Goal = Rewrite the rows from the start up to and including the line with "Action: tap(732, 21)", putting "Select" wherever "Click" appears and keeping everything else the same. Omit the pictures from your version.
──────
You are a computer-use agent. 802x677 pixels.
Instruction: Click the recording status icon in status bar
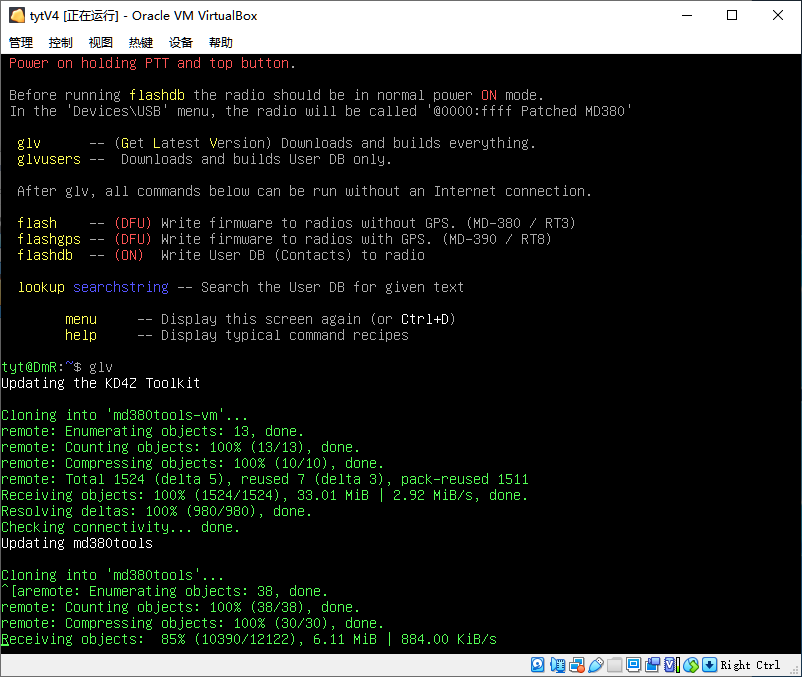pos(652,665)
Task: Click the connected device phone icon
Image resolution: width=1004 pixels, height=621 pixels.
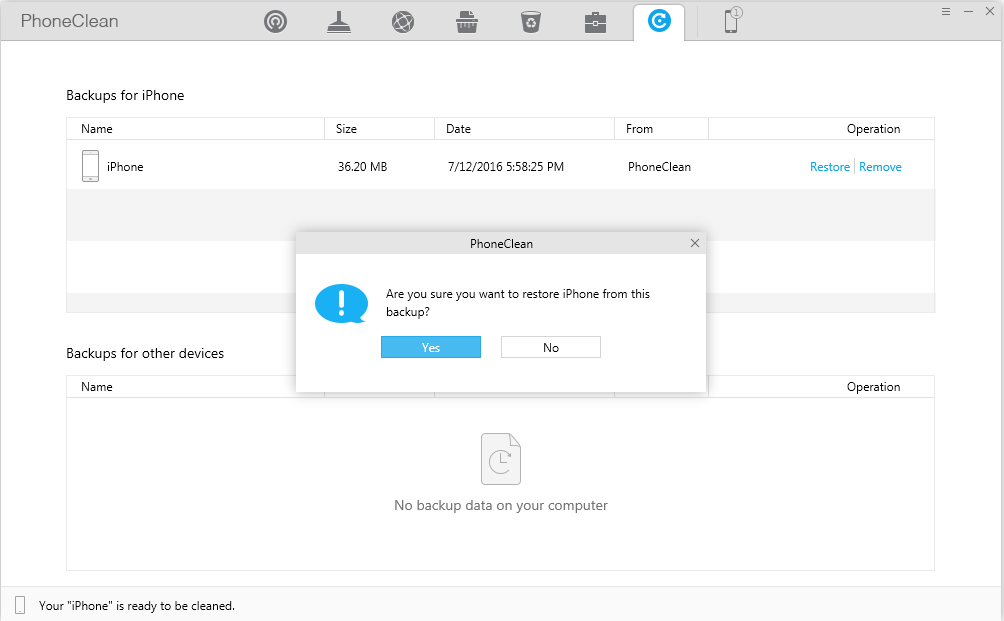Action: tap(732, 21)
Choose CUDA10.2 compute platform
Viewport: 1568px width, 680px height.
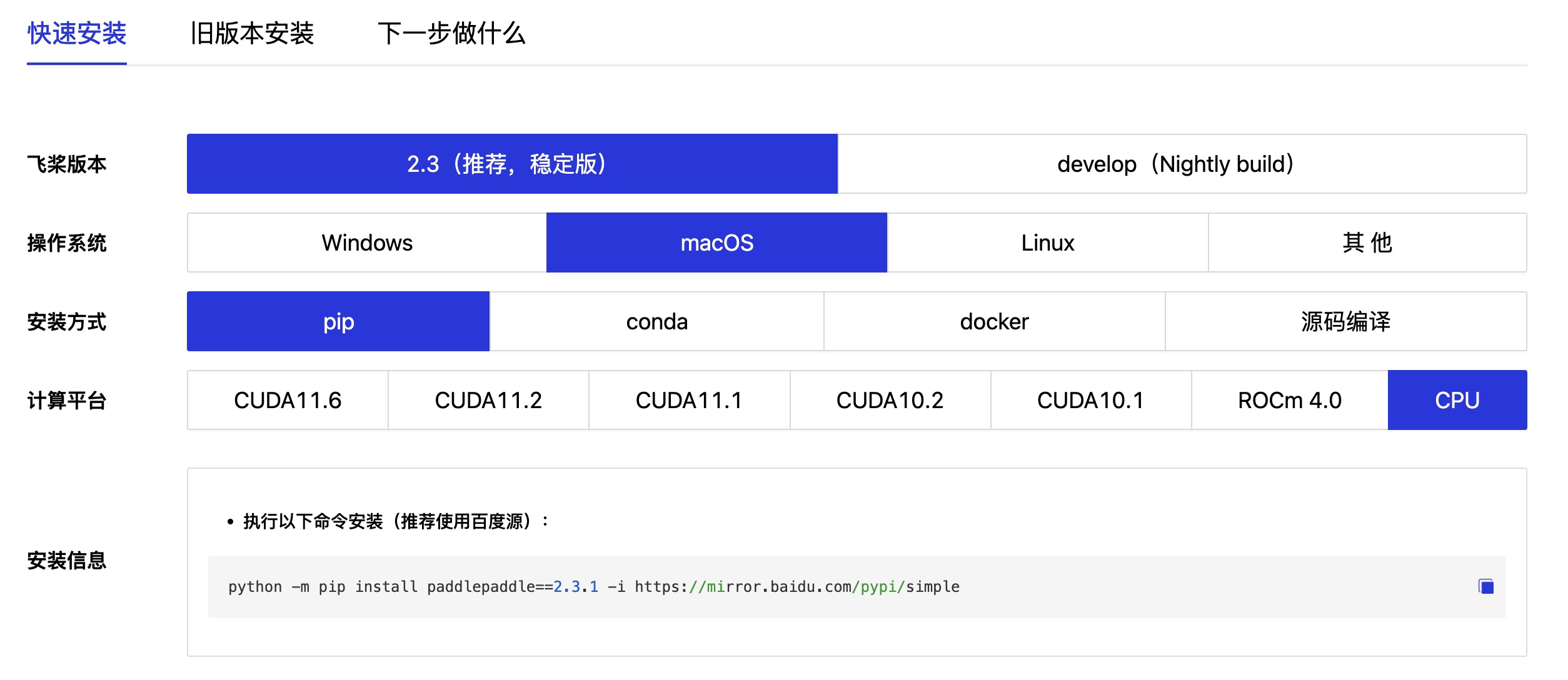coord(890,400)
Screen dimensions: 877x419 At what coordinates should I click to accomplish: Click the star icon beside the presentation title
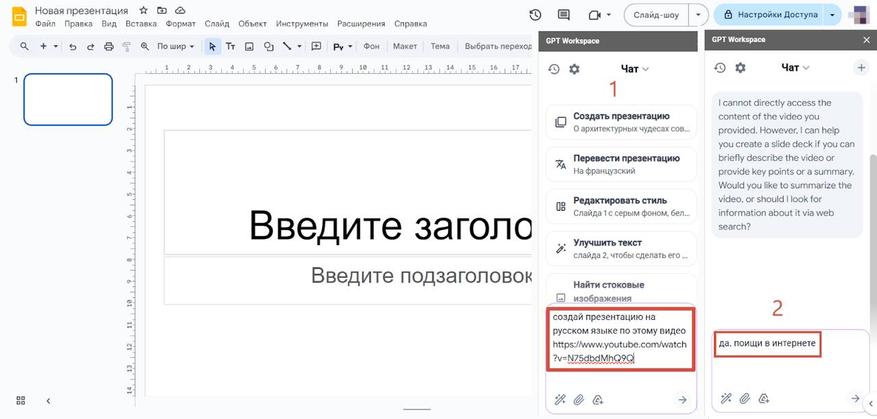144,10
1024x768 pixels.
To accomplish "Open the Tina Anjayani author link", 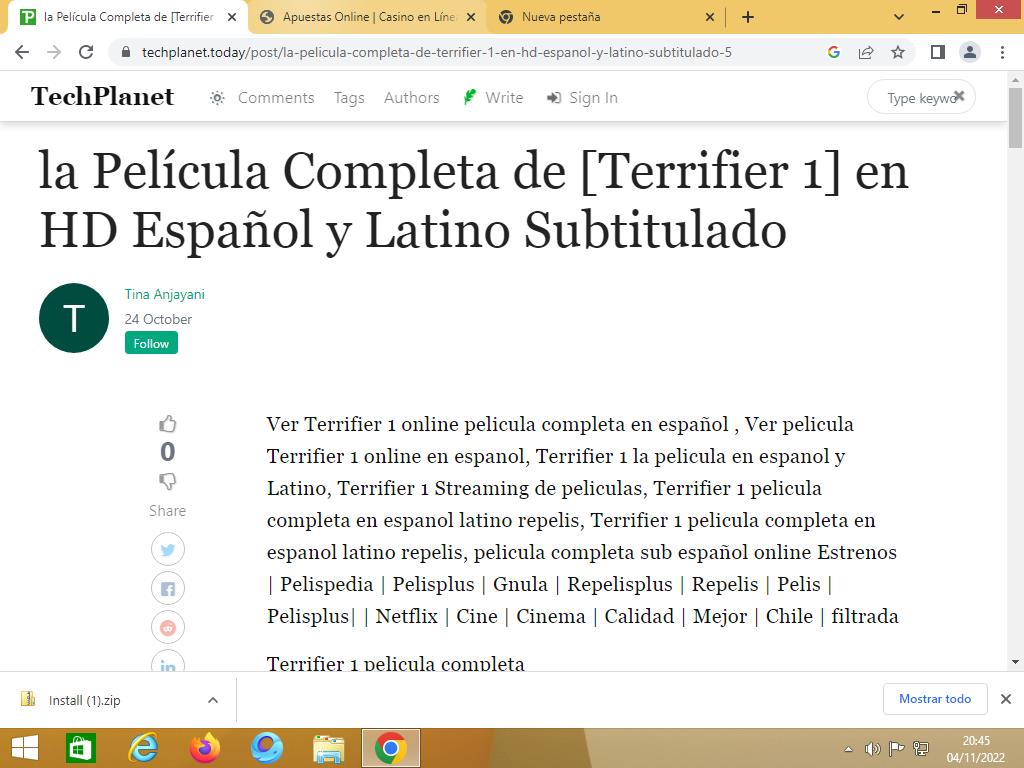I will tap(164, 294).
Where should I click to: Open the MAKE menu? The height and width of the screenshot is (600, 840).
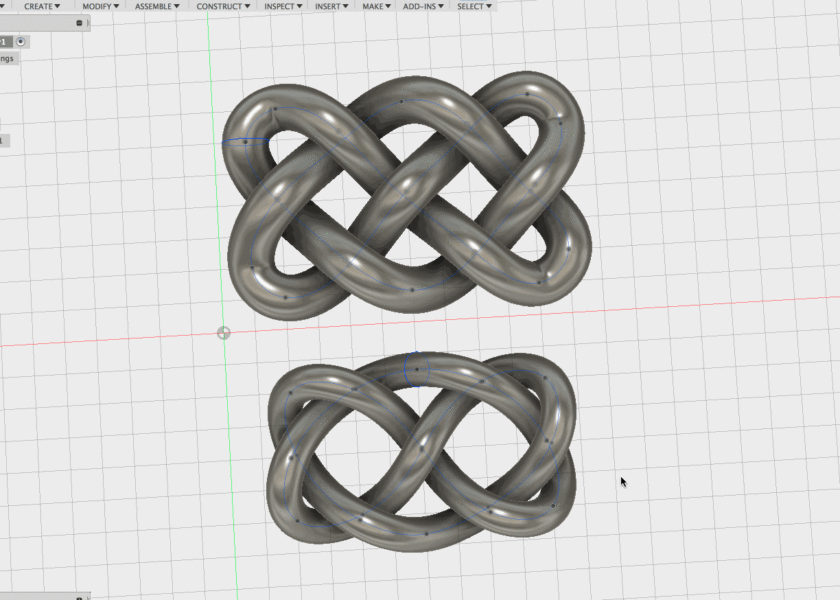coord(376,6)
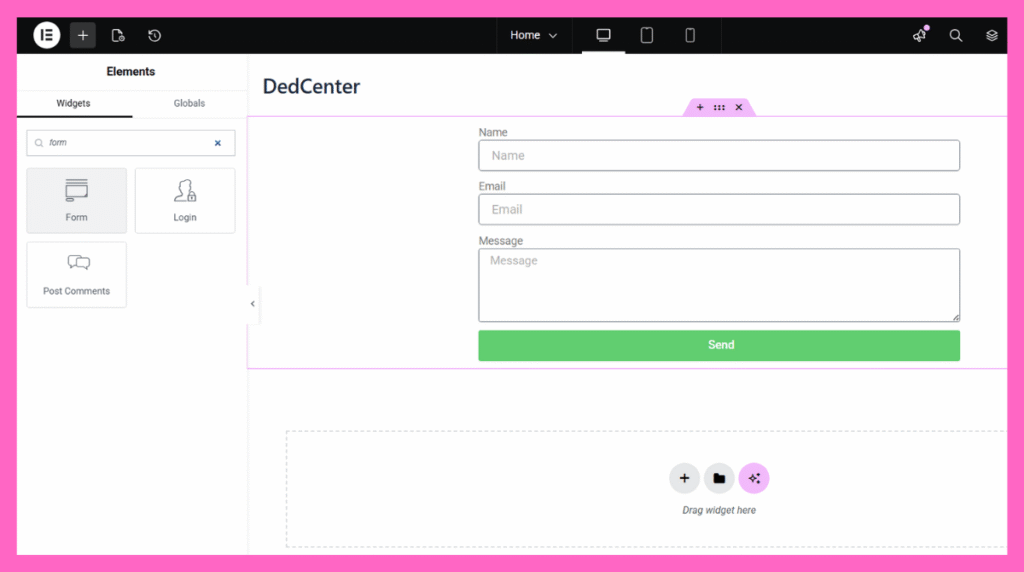Open Add Element plus button in top bar
Screen dimensions: 1024x572
tap(83, 35)
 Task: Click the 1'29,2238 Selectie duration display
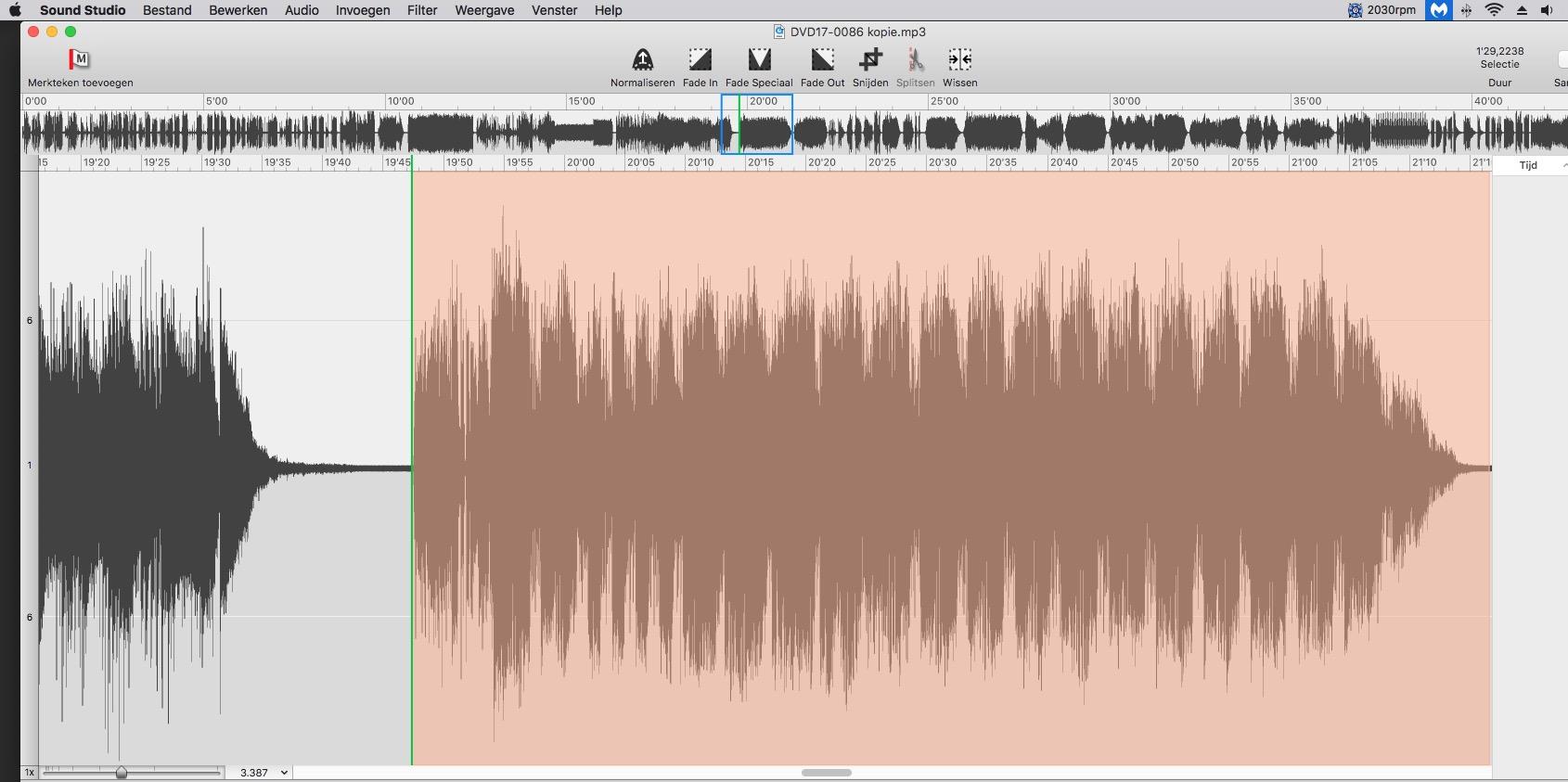[1499, 58]
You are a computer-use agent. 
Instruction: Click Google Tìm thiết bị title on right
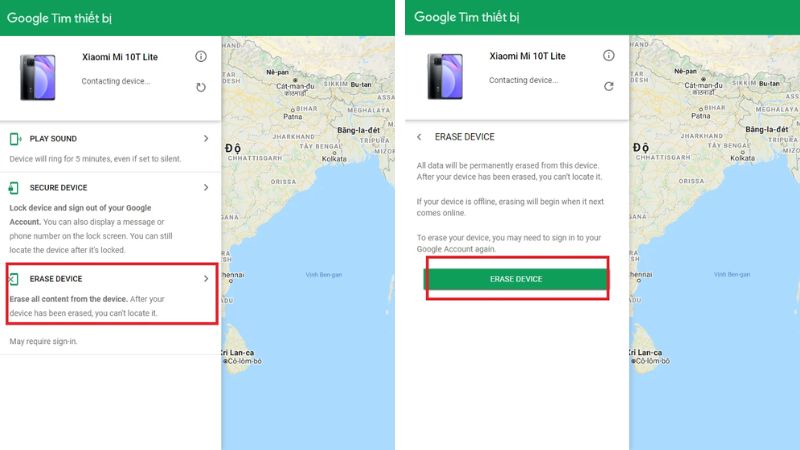466,17
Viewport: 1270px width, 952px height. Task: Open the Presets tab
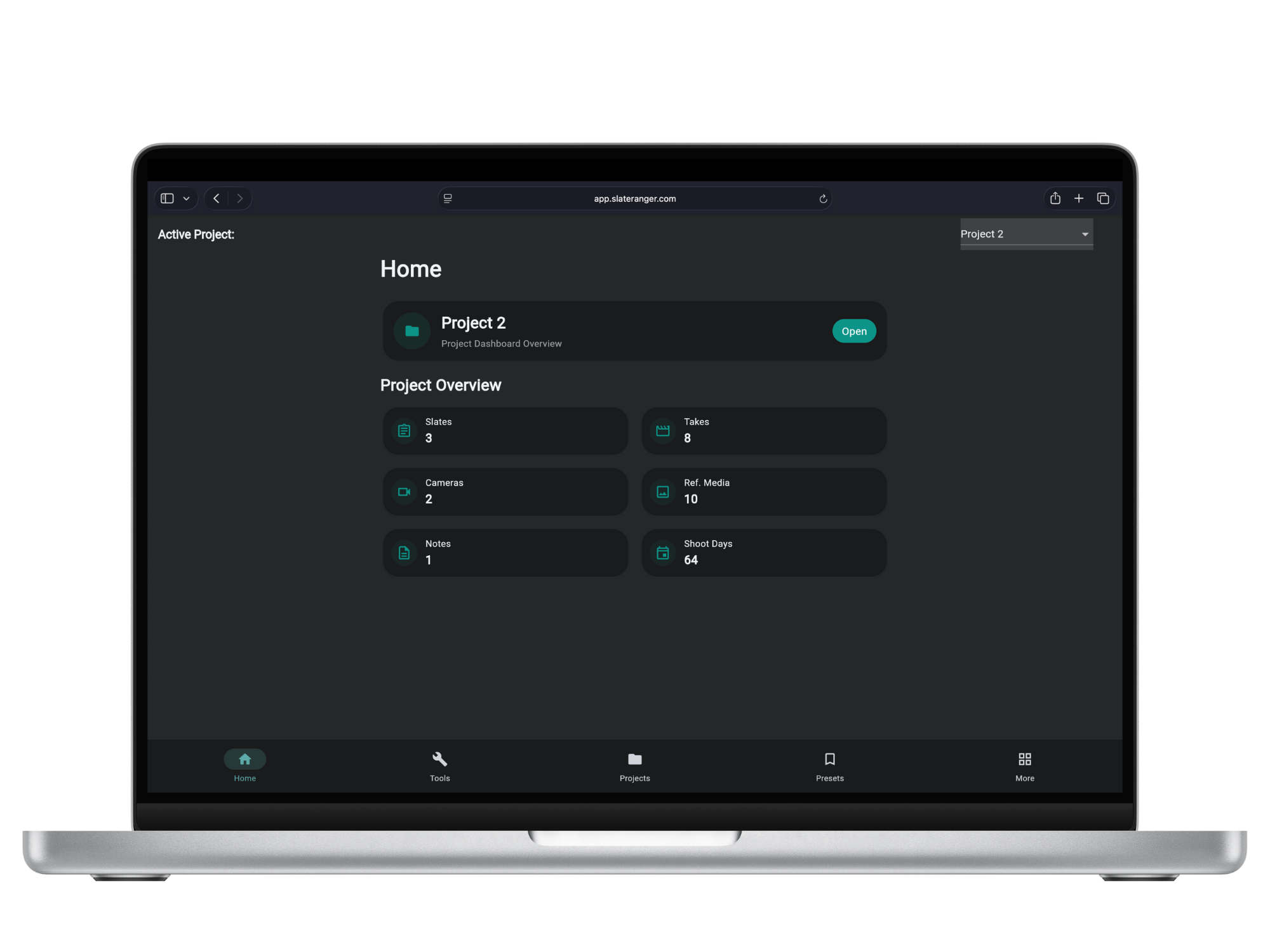[829, 766]
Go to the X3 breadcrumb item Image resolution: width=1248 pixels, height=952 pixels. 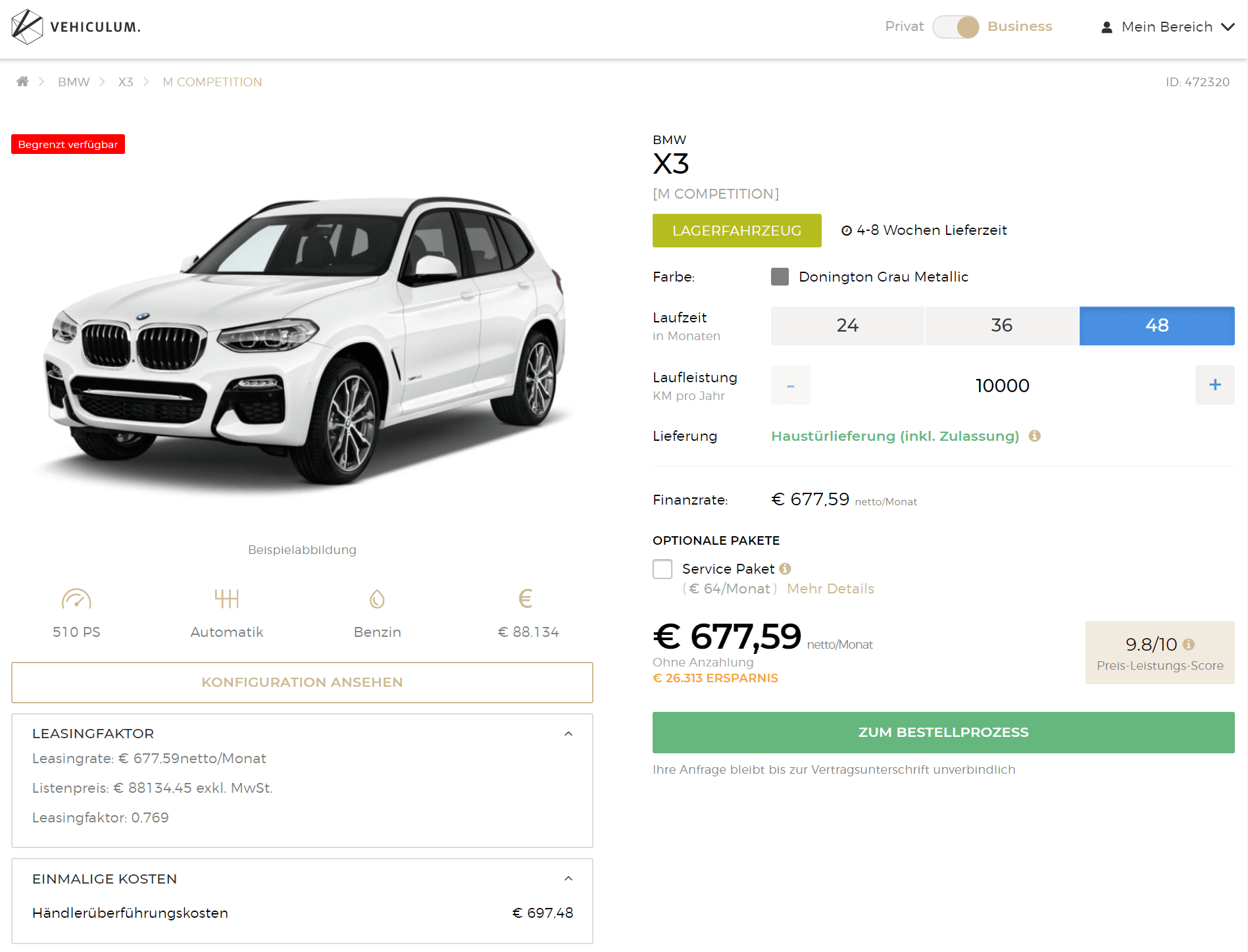[x=126, y=82]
──────
Response to this exercise =
You are a computer-use agent. 802x677 pixels.
Instruction: Select the recording status icon in status bar
pos(652,665)
Task: Select the connected device phone icon
Image resolution: width=1004 pixels, height=621 pixels.
Action: tap(732, 21)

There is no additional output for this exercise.